2018 bought warm and dry conditions to the Race. This year also lacked the usual cooling winds up high along the Ridge. I’m not sure, but it may have been the warmest Ridge Run in the 33-year history of the Race. One could check historical weather data to verify. Late afternoon saw race day temperatures at least in the high 90’s in the finish area. Race director David Summerfield speculated that Bozeman may hit 100 degrees race day which it hadn’t in 15 years. Regardless, I think the race just happened to take place on warmest day of 2018.
Putting a Cramp in One’s Race
So obviously the warmth played a factor in most people’s race experience. Heat typically does not bother me, but for some reason I suffered severe muscle cramps that really slowed me down and made the second half of the race a painful struggle to complete.
My hamstrings were the first to start cramping as I neared the half way point of Bridger Bowl. Flexing my leg to step over rocks or downed logs would cause my hamstrings to seize up in a cramp. Taking a bite out of some fresh spicy ginger root has helped me manage cramps in the past so I employed that strategy. It would temporarily help, but it was not a permanent solution and I got to Bridger in a state of worry and concern.
After Bridger, my Quadriceps and Adductors also started to cramp. The rolling terrain between Bridger Bowl and Baldy presented a multi-dimensional challenge. My Quads would cramp going downhill, my Adductors would cramp going uphill and my Hamstrings would cramp trying to run on the level areas. My calves never cramped.
Frequent chomps on a bit of ginger root or licking salt sprinkled on my hand, just did not do the trick of relieving the tendency to cramp. The theory of munching on ginger root is that a very strong spicing tasting substance like ginger or salt divert nerve signals from the cramping area to the mouth giving the cramping muscle a chance to relax. It is kind of a nervous system diversion or distraction technique. Mustard, peppermint and pickle juice are also supposed to help. There is a product called HOTSHOT based upon this theory.
I’ve never tried HOTSHOT. It has mixed reviews and is expensive for what it is. Perhaps I will add a little cassia (cinnamon) and capsicum (cayenne) to my ginger and salt to better match their active ingredients.
Descending from Baldy to the Finish line was a real struggle. My Quads were painfully cramped up resulting in stabbing pains with every step on the steep downhill sections. It was slow going and I just had to press on. No one was going to get me down the trail for me. The result was my slowest finishing time ever.
You Do Not Know How a Race Will Unfold until You Do It
Last year, 2017, I had a freak accident 3 weeks before the Ridge Run that resulted in major trauma and injury to my leg. It forced me to do the race with my left leg immobilized with a brace and tape combination. I figured I could stiff leg shuffle, gallop and skip through the race using ski poles in about 5:30. Somehow, last year, I ended being 45 minutes faster than I expected. Now, a year later, although my leg is permanently disfigured, at least it functions enough that I can hike and run without a knee brace and ski poles. For an old man like me, the high expensive of reconstructive surgery and a muscle graft is just not worth it and surgery is not without risk.

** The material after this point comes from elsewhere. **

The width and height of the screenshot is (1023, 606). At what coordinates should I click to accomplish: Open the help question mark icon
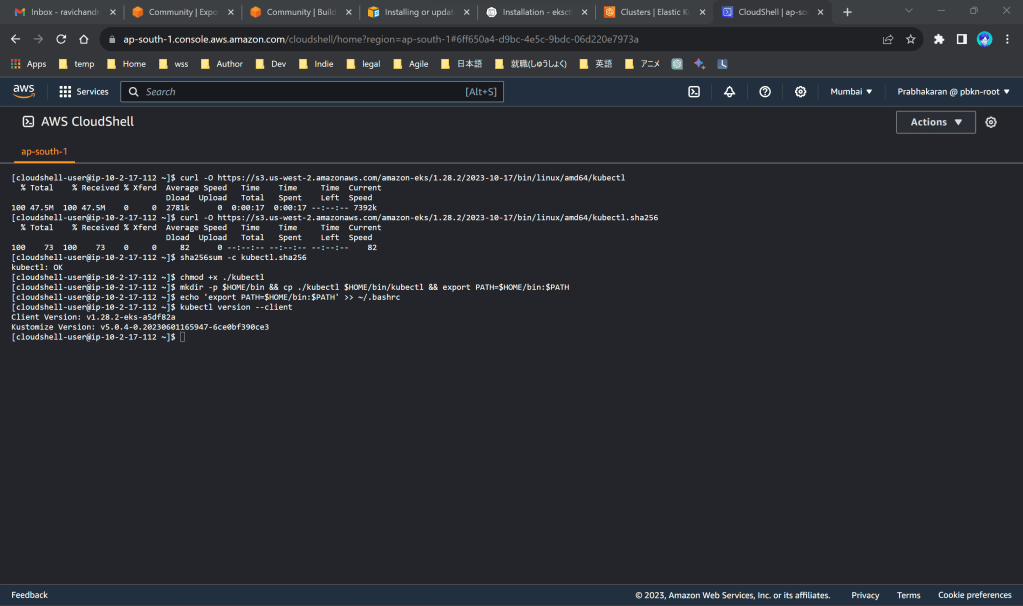point(765,92)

Based upon recent training, this year, I figured I could do the race in 4:30. But 2018 found me 45 minutes slower than I estimated. One just never knows. Every year is different. Some are more humbling than others.
2018 marks the most I have ever drunk during the race. I started out carrying a full 24oz water bottle and refilled it on course 4 times. That is 5 X 24 or 120oz total. A cup, 8oz, short of a gallon. Usually I drink between 72 and 96oz during the race.
Weight Loss from Sweating
This year, out of curiosity, I weighed myself before and after the race. By the time I got home (about a half hour after finishing) and had a chance to weigh myself after the race, I had consumed another half-gallon, 64oz, of liquid. The scale indicated I had still lost nearly 9lbs from the morning weigh in.
So what does all this mean? Well for simplicity, figure that 9lbs is mostly (not all) water weight. I lost a net 9lbs or over 1 gallon of water while ingesting (120+64) or just under 1.5 gallons of water. It is hard to get an exact figure because I also drank 24oz after I weighed myself in the morning, but before the start. I also pee’d twice before the start and once during the race. One could estimate I sweated out at least 2 gallons of water during the race and the half hour after the race. Wow, that seems like a lot! Especially for someone that usually weighs about 145lbs.
Perhaps I should of drank more during the race? I never felt overheated, dehydrated or extra thirsty, but maybe I was and perhaps it was contributory to my cramping problems. There is no way to know for sure.